Work through the records below and copy every line that includes "post".

Records excerpted from a collection:

Start of Block

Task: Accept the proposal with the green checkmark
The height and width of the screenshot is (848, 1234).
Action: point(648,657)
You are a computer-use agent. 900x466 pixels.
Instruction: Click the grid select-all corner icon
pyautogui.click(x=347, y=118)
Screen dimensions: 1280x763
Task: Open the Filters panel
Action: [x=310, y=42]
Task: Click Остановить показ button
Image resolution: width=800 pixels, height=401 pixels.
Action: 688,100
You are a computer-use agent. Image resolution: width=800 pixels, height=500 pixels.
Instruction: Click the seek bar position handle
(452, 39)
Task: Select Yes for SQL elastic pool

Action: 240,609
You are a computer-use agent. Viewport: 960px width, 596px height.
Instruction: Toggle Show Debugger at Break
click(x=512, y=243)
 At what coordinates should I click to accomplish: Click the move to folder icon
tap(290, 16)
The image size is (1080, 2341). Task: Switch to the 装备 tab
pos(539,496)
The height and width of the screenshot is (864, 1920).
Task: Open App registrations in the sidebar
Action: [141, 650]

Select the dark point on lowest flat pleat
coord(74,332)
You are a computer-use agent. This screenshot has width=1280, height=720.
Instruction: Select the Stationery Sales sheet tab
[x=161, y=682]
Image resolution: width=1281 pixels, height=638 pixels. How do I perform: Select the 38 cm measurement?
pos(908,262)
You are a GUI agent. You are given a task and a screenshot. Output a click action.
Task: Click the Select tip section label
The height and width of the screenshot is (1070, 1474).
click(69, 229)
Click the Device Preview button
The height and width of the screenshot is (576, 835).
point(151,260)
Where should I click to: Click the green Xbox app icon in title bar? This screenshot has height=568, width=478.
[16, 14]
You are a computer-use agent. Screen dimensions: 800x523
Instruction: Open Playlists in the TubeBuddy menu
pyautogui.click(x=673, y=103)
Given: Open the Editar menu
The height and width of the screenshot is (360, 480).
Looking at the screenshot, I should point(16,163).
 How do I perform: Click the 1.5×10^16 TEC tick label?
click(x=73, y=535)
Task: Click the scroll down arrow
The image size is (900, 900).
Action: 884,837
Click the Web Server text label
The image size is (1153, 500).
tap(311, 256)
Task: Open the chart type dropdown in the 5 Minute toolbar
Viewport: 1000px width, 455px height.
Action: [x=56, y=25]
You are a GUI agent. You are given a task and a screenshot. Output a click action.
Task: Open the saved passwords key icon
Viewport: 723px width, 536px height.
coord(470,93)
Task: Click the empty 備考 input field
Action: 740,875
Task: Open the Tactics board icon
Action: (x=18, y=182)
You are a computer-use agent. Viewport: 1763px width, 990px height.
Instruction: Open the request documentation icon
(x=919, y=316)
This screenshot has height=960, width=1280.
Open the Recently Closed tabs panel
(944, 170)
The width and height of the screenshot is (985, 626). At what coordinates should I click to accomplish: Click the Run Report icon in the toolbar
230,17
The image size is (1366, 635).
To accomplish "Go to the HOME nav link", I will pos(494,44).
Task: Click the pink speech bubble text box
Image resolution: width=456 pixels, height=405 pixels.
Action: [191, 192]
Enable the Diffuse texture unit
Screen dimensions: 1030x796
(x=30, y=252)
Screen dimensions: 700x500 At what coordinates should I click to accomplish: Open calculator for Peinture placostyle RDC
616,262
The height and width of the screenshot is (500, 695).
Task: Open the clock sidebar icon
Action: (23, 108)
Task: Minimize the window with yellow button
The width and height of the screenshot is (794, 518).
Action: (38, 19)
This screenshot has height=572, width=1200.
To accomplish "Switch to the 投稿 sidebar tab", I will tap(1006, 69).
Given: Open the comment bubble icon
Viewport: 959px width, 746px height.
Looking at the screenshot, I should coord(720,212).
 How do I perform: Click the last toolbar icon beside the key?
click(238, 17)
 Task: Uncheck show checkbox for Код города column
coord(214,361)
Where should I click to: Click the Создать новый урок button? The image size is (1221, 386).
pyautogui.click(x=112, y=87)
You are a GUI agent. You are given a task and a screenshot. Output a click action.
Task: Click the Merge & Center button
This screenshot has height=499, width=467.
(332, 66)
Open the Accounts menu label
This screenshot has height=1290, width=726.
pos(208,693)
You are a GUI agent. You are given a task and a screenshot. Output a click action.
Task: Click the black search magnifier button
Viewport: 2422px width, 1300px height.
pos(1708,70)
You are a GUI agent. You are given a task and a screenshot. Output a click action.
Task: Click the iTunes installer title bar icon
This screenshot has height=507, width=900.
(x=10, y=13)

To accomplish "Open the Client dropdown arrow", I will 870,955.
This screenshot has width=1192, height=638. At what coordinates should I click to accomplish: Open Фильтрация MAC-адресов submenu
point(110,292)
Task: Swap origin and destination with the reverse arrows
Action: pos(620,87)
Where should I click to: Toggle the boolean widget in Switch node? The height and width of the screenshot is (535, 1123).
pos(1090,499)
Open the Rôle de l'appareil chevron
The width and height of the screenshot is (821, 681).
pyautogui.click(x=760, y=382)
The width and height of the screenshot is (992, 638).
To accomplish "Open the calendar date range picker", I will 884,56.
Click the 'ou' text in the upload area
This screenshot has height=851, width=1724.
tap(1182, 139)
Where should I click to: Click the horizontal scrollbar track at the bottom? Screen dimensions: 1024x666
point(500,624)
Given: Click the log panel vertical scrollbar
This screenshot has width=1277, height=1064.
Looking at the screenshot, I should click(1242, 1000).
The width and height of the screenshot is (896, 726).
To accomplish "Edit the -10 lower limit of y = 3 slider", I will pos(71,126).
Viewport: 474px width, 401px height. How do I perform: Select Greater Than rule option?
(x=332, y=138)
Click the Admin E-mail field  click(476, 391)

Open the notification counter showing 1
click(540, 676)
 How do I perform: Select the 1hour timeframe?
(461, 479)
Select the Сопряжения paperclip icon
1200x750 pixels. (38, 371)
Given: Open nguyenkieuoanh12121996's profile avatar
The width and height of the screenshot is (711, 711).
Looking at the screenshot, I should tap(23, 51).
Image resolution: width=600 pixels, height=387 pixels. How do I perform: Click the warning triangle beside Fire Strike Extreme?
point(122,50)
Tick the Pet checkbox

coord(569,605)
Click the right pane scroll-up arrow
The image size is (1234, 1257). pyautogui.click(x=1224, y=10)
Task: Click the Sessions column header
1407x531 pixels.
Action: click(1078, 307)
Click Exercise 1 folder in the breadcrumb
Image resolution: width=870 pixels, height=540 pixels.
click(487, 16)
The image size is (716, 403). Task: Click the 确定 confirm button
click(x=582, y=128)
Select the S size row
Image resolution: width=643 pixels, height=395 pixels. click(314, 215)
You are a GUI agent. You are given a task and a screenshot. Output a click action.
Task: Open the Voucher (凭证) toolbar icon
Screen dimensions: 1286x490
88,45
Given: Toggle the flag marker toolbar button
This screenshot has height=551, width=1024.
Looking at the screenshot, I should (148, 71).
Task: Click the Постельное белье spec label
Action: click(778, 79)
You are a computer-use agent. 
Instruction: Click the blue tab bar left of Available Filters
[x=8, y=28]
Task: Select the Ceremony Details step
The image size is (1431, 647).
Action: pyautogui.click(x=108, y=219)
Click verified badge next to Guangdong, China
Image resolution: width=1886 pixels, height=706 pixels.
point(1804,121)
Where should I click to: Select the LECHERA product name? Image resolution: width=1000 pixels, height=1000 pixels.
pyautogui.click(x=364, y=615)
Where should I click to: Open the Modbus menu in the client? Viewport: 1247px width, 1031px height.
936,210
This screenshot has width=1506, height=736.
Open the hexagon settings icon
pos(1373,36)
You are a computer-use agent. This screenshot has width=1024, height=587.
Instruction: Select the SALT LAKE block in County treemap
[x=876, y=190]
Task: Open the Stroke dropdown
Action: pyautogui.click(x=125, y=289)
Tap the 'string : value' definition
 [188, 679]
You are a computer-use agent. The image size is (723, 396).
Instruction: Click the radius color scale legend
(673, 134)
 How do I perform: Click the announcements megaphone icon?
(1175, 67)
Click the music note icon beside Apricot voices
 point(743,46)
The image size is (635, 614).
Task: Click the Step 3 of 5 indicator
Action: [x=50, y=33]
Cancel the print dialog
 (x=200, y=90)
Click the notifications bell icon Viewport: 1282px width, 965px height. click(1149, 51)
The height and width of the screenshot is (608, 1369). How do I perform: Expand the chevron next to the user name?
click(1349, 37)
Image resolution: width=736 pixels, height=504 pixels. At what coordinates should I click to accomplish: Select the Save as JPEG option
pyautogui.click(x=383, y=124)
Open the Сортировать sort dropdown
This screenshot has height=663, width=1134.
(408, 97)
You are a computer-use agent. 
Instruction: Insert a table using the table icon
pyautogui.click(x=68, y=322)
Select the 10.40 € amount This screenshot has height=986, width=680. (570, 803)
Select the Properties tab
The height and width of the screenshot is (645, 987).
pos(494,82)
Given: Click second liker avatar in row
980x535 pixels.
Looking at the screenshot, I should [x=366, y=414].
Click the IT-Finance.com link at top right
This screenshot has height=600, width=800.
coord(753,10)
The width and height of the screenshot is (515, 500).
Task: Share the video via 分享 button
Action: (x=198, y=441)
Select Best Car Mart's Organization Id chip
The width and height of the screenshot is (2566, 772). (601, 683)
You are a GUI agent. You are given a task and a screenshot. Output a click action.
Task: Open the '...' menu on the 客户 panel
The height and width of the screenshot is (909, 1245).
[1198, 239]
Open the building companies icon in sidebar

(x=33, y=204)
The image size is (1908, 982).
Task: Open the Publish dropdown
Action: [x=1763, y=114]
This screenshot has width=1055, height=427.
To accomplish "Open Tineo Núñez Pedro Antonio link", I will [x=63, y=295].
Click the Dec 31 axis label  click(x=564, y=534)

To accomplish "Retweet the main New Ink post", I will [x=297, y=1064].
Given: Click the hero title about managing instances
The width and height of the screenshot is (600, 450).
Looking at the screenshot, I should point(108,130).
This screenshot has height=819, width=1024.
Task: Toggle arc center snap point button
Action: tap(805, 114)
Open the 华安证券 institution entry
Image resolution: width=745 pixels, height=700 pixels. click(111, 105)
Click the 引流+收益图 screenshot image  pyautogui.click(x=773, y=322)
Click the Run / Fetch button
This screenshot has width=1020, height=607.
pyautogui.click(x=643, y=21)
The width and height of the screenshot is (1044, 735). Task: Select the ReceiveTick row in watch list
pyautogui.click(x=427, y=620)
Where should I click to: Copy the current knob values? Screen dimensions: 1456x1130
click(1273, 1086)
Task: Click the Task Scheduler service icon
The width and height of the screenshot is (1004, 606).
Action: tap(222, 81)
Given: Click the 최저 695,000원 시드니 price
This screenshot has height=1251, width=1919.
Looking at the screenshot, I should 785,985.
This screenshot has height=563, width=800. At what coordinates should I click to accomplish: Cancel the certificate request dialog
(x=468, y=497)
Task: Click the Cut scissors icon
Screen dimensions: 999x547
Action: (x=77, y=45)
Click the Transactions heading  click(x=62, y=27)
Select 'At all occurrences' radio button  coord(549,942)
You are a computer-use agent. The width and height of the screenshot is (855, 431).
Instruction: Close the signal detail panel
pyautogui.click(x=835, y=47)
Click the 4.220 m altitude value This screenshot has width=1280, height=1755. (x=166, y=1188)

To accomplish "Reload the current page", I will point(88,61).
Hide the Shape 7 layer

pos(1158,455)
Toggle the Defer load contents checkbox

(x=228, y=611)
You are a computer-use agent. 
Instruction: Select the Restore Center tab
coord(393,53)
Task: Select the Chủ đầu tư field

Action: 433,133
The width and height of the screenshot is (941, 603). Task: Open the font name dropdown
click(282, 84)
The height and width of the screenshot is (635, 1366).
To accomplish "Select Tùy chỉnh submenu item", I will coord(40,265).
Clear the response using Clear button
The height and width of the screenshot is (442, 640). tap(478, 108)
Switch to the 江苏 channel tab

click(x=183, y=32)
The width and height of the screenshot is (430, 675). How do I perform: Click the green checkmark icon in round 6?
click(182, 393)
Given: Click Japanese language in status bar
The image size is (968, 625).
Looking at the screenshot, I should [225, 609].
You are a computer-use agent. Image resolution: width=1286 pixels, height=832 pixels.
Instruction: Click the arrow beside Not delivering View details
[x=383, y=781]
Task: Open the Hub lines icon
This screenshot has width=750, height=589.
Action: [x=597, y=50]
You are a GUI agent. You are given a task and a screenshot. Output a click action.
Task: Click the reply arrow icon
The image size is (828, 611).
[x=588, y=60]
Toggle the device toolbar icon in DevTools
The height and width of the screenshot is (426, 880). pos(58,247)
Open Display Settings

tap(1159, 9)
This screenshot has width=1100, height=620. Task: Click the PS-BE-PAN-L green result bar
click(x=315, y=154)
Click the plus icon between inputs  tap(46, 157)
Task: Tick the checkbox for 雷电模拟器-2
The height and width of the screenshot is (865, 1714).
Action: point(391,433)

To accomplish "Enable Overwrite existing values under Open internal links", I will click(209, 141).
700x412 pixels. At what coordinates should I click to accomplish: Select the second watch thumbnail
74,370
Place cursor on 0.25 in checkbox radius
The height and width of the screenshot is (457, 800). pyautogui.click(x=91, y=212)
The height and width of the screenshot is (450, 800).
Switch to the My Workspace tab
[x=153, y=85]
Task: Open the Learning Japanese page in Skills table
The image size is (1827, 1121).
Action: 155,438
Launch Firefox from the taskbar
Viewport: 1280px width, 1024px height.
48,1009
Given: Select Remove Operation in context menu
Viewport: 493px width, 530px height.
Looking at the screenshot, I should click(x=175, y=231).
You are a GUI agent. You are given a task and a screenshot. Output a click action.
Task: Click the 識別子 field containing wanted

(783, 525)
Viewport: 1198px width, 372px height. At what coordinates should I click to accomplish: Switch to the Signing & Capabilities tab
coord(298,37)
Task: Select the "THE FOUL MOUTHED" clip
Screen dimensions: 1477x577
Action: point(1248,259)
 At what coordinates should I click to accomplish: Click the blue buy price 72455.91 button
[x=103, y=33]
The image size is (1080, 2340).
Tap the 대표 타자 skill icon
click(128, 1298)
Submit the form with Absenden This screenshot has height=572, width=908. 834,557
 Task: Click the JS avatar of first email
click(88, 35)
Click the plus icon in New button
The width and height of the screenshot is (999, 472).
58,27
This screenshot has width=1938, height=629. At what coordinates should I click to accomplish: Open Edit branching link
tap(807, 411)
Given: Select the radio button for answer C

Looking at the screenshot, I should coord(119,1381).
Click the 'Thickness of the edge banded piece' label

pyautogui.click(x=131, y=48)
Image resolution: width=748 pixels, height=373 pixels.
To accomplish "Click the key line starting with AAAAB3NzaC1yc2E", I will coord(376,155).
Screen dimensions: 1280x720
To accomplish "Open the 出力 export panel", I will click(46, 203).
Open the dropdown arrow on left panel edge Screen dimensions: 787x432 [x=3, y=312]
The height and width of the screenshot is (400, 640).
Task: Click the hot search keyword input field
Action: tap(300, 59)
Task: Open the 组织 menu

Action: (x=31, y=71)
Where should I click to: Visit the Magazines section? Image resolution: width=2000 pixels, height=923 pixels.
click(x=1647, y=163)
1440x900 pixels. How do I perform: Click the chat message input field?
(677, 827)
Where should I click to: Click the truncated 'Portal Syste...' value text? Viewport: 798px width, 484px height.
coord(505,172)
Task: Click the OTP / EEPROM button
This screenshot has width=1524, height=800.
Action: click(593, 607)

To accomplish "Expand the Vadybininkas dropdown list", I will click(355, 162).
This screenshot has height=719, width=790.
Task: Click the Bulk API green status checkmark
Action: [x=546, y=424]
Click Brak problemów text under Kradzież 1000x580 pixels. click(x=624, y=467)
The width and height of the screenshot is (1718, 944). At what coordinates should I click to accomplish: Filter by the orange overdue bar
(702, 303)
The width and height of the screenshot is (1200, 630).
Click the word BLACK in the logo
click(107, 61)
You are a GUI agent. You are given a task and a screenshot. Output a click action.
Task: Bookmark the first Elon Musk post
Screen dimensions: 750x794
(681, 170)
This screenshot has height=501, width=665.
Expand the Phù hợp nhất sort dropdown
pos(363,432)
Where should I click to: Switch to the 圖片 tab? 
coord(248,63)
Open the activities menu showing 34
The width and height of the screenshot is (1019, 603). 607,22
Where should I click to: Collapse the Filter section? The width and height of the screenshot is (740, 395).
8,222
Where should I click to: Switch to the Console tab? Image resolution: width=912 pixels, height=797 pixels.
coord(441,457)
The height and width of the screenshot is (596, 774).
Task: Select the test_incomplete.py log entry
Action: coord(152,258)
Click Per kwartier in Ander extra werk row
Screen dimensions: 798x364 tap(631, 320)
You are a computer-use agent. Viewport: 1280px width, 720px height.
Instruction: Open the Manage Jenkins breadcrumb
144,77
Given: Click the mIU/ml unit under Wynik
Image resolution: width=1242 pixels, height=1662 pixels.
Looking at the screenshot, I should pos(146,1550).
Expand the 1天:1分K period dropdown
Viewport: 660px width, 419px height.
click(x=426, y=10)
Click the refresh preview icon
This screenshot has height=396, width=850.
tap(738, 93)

End of Block

RESULT BELOW →
To accomplish "Retweet the main New Ink post", I will [x=297, y=1064].
Task: Bookmark the first Elon Musk post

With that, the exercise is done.